Standard language models produce answers directly. Input goes in, output comes out, and whatever reasoning occurred stays invisible. Kimi K2 Thinking changes the output structure. Before generating its final answer, the model produces an explicit chain-of-thought (CoT) trace: a written record of how it decomposes the problem, what options it considers, and how it reaches its conclusion.
This isn't a prompting trick. The thinking behavior is trained into the model. When K2 Thinking encounters a hard problem, its reasoning trace can run for hundreds or thousands of tokens as the model works through sub-problems, backtracks from dead ends, and synthesizes intermediate results. The final answer follows the trace.
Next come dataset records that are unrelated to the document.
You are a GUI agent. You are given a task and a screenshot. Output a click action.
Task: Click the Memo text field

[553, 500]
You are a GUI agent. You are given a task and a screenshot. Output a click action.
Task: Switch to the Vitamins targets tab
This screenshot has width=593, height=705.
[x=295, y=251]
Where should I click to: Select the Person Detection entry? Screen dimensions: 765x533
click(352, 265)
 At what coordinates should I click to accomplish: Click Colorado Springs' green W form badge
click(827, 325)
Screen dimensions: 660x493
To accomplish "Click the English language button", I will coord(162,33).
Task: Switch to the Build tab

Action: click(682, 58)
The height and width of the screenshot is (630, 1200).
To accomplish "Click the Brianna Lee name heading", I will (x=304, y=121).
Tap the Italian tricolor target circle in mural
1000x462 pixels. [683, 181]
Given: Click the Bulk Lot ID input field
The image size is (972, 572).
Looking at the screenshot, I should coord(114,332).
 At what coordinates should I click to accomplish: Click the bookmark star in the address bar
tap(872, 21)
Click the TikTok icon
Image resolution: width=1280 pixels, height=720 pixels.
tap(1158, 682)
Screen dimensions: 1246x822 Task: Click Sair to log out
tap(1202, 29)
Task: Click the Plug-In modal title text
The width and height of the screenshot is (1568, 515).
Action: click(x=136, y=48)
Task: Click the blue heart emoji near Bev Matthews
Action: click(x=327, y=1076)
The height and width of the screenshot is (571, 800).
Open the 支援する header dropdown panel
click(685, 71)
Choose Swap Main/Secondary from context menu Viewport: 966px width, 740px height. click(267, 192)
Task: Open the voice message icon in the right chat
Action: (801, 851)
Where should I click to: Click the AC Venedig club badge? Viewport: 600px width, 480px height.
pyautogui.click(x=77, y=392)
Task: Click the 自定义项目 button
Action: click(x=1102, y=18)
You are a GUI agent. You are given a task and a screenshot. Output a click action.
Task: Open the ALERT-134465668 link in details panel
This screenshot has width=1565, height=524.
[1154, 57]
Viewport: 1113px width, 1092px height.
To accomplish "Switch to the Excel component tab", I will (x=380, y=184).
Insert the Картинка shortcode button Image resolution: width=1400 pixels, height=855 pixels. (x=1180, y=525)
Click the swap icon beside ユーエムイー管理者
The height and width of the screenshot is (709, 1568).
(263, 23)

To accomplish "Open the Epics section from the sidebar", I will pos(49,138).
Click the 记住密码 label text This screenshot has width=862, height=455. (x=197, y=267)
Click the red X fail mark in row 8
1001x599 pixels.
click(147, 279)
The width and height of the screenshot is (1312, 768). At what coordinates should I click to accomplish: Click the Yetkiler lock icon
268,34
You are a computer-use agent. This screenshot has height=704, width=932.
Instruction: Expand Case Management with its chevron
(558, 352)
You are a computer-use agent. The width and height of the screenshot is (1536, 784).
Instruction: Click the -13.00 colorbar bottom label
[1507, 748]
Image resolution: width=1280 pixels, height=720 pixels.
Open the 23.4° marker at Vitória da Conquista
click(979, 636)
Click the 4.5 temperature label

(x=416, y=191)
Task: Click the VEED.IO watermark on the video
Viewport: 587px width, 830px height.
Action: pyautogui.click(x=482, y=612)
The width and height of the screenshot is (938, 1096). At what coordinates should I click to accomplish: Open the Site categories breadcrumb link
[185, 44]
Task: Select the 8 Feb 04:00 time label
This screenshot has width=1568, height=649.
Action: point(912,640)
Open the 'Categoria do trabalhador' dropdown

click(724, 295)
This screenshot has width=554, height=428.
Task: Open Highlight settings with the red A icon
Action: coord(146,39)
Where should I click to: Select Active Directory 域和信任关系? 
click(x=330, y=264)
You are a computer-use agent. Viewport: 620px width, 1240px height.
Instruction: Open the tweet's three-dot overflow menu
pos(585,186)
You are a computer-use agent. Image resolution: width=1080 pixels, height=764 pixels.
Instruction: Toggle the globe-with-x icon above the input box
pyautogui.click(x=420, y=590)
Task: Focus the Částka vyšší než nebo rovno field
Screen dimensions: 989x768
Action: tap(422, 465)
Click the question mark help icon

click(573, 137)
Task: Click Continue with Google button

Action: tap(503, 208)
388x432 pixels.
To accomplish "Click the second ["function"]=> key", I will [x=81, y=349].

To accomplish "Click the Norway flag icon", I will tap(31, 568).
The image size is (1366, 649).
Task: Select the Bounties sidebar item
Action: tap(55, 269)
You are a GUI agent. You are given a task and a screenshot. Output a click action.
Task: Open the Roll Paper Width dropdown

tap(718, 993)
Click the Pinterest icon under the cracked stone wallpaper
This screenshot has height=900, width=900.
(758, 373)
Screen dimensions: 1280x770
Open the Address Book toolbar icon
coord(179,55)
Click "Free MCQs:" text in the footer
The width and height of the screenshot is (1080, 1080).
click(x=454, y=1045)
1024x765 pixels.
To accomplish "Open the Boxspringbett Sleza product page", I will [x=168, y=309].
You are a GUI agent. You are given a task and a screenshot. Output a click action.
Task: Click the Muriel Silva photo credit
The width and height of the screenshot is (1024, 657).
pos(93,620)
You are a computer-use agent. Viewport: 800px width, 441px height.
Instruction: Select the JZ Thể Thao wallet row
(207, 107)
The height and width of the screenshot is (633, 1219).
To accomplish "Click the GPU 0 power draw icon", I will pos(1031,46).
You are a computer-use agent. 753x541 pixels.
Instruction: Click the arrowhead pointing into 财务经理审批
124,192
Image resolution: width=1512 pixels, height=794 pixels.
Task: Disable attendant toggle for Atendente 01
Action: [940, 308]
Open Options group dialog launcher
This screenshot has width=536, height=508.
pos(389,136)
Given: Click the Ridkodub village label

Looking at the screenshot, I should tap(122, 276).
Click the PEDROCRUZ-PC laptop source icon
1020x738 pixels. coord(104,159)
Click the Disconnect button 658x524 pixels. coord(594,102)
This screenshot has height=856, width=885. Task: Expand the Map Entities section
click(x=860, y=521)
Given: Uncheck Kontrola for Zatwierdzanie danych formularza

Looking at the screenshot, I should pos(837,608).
Two practical consequences follow. First, step-by-step decomposition helps on problems that benefit from it: multi-step mathematical proofs, algorithmic design, and debugging sessions where the root cause isn't obvious. Second, the reasoning trace is also an output you can log, audit, or use in evaluations.
K2 Thinking supports long chains of sequential tool calls within a single agentic session. The model reasons about what tool to call next, observes the result, reasons about the implications, and continues. It maintains coherent task state across more interaction steps than many non-thinking models handle.
The model is open source under Moonshot AI's license terms.
Kimi K2 Thinking is available through AI Gateway at $0.60 per million input tokens and $2.50 per million output tokens.